State Support Underpinning Rapid Expansion

The rapid ascent of China’s biotech industry has been driven by sustained government backing. Beijing has consistently expanded policy support, unveiling initiatives such as “Made in China 2025” in 2015 and “Healthy China 2030” in 2016. Made in China 2025 is an industrial strategy designed to channel capital into advanced manufacturing and technology sectors, including biotech. Healthy China 2030 integrates healthcare, medical services, and biotechnology innovation into a unified national economic strategy, significantly boosting research and development activity and investment in the sector.

Regulatory reforms have further reinforced growth. The government has introduced fast-track review systems, biotech cluster incentives, and IPO reforms to establish a policy-driven innovation framework. In 2018, regulators adopted an “implied approval” mechanism, sharply lowering barriers to clinical trials by allowing studies to commence automatically if authorities raise no objections within a defined period. This has fostered a business-friendly ecosystem characterized by low entry barriers and rapid decision-making.

Additional measures followed last year with the introduction of a “Category C” commercial health insurance designation aimed at facilitating market access for high-cost innovative drugs. This pathway enables monetization via private insurance for therapies such as ADCs, CAR-T treatments, and GLP-1 drugs that fall outside the national reimbursement list. In the same year, Shanghai’s STAR Market launched a “Growth Tier” system, granting listing eligibility to firms that have yet to generate profits but possess government-approved core technologies and demonstrable R&D performance and market potential. The reform substantially relaxed profitability-focused listing standards, markedly improving funding conditions for high-risk, cutting-edge biotech startups.

The United States Steps Up Containment Efforts

As the incumbent biotech superpower, the United States has come to view China’s rapid rise as an explicit strategic threat and has intensified countermeasures. In September last year, U.S. President Donald Trump accused China and other adversarial states of exploiting vulnerabilities in America’s open scientific and regulatory systems, circulating a draft executive order proposing tighter restrictions on drug approvals and licensing transactions.
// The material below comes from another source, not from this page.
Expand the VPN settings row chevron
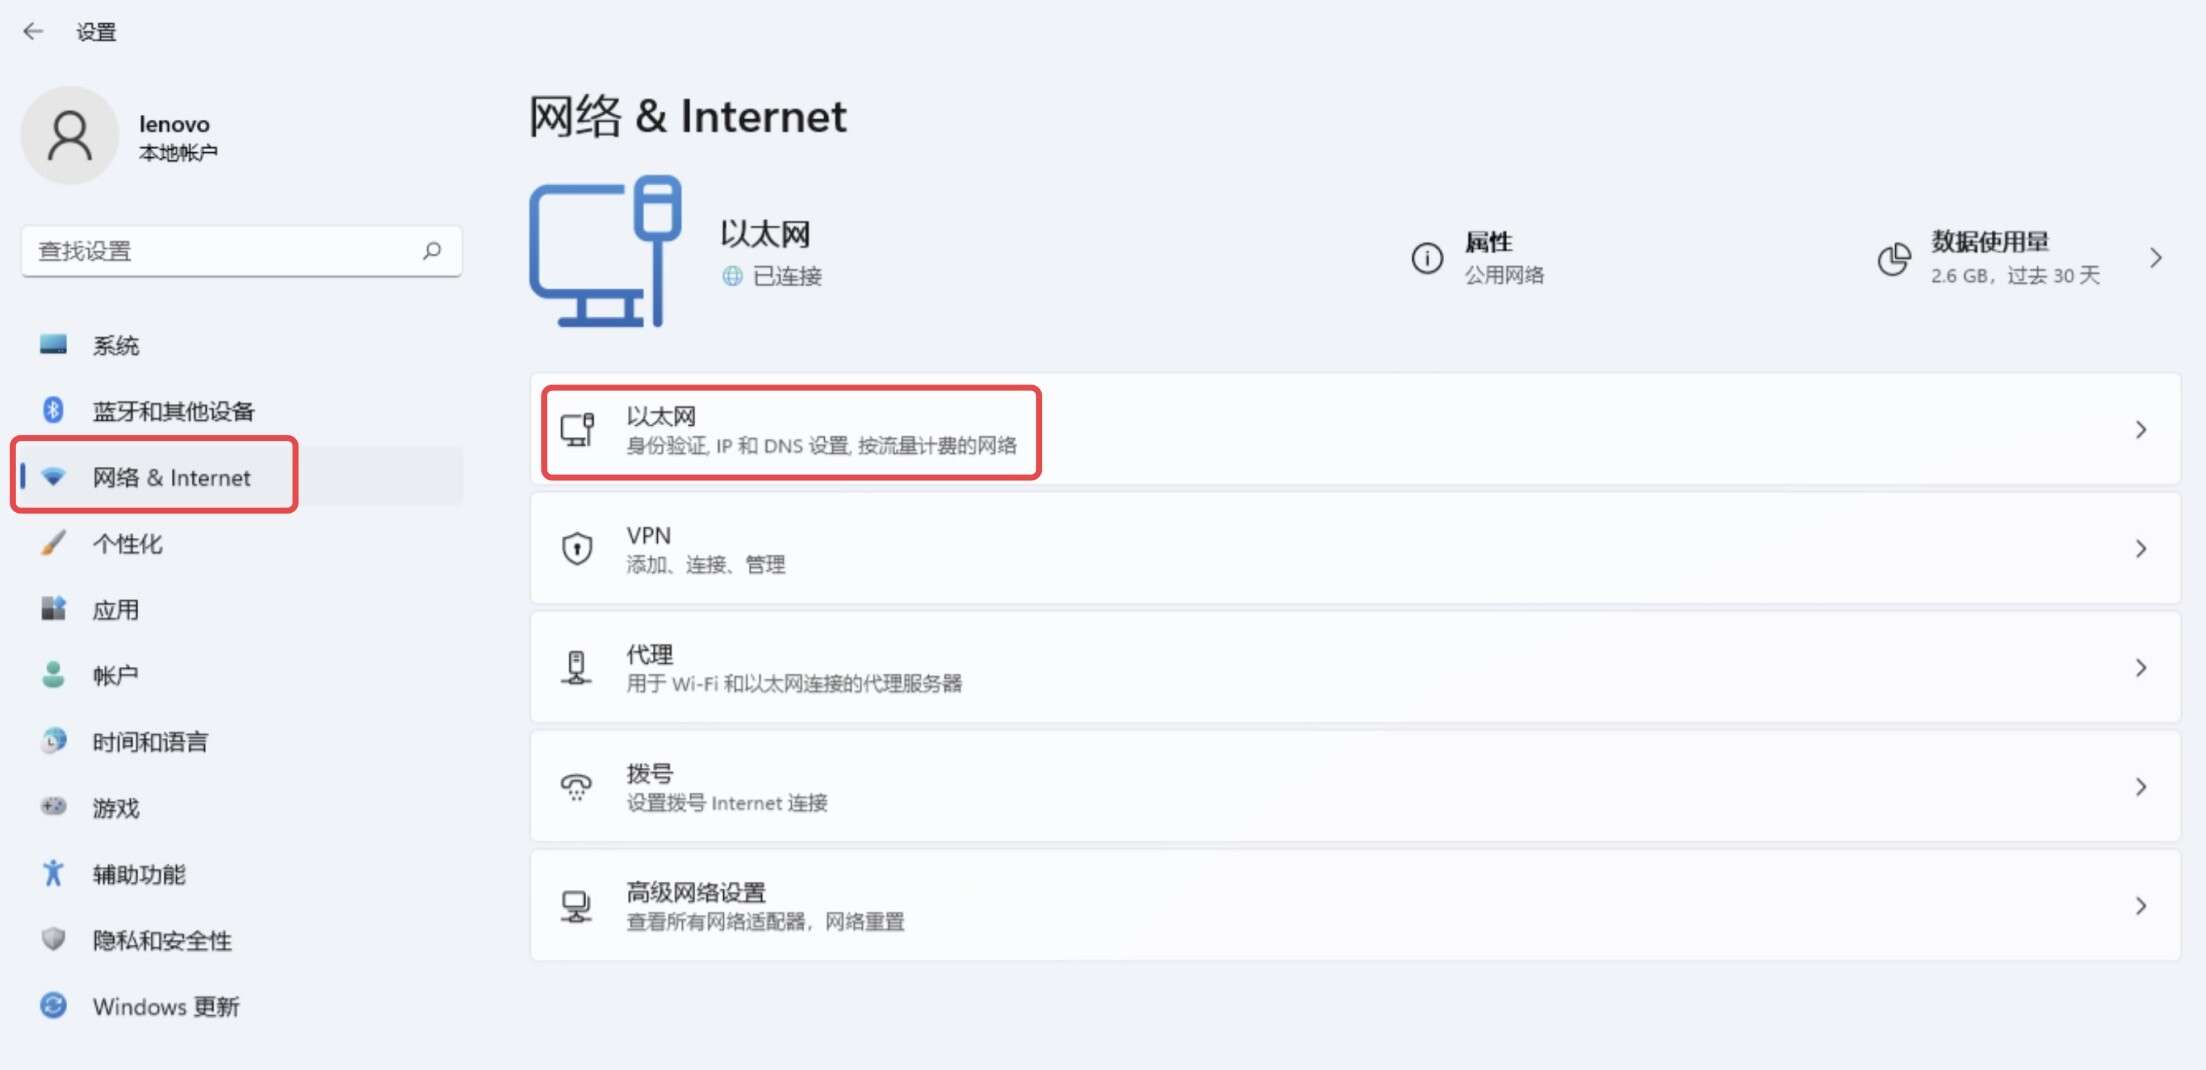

The draft included provisions for national security reviews of U.S. pharmaceutical companies seeking approvals for Chinese-developed drugs, higher regulatory fees for firms submitting Chinese clinical trial data, enhanced FDA scrutiny of such data, incentives to reshore production of drugs heavily dependent on China such as acetaminophen, and preferential government procurement for U.S.-manufactured products.

China-related biotech provisions were also embedded in the National Defense Authorization Act passed by Congress in December. These clauses, modeled on the proposed “Biosecurity Act,” aim to protect Americans’ personal health and genetic data by restricting business ties with “entities of concern.” While the standalone Biosecurity Act—which sought to impose a blanket ban on U.S. operations by China’s largest genomics firm BGI Group and its affiliates—failed to clear the Senate, the NDAA stops short of naming specific Chinese firms, instead limiting contracts with designated “biotechnology providers of concern.”

Despite these efforts, experts argue that U.S. measures are unlikely to significantly impede China’s biotech trajectory. Global Big Pharma companies, they note, remain reluctant to sever ties with Chinese partners even amid mounting political pressure. One market specialist observed that “China is currently setting the pace in clinical development and next-generation drug innovation,” adding that “for global pharmaceutical giants, China has become an indispensable partner.” The same expert cautioned against expectations that U.S. pressure would yield clear spillover benefits for countries such as South Korea, noting that while selective opportunities may emerge in areas like contract development and manufacturing, the broader industry structure and competitive dynamics make it difficult to identify definitive beneficiaries.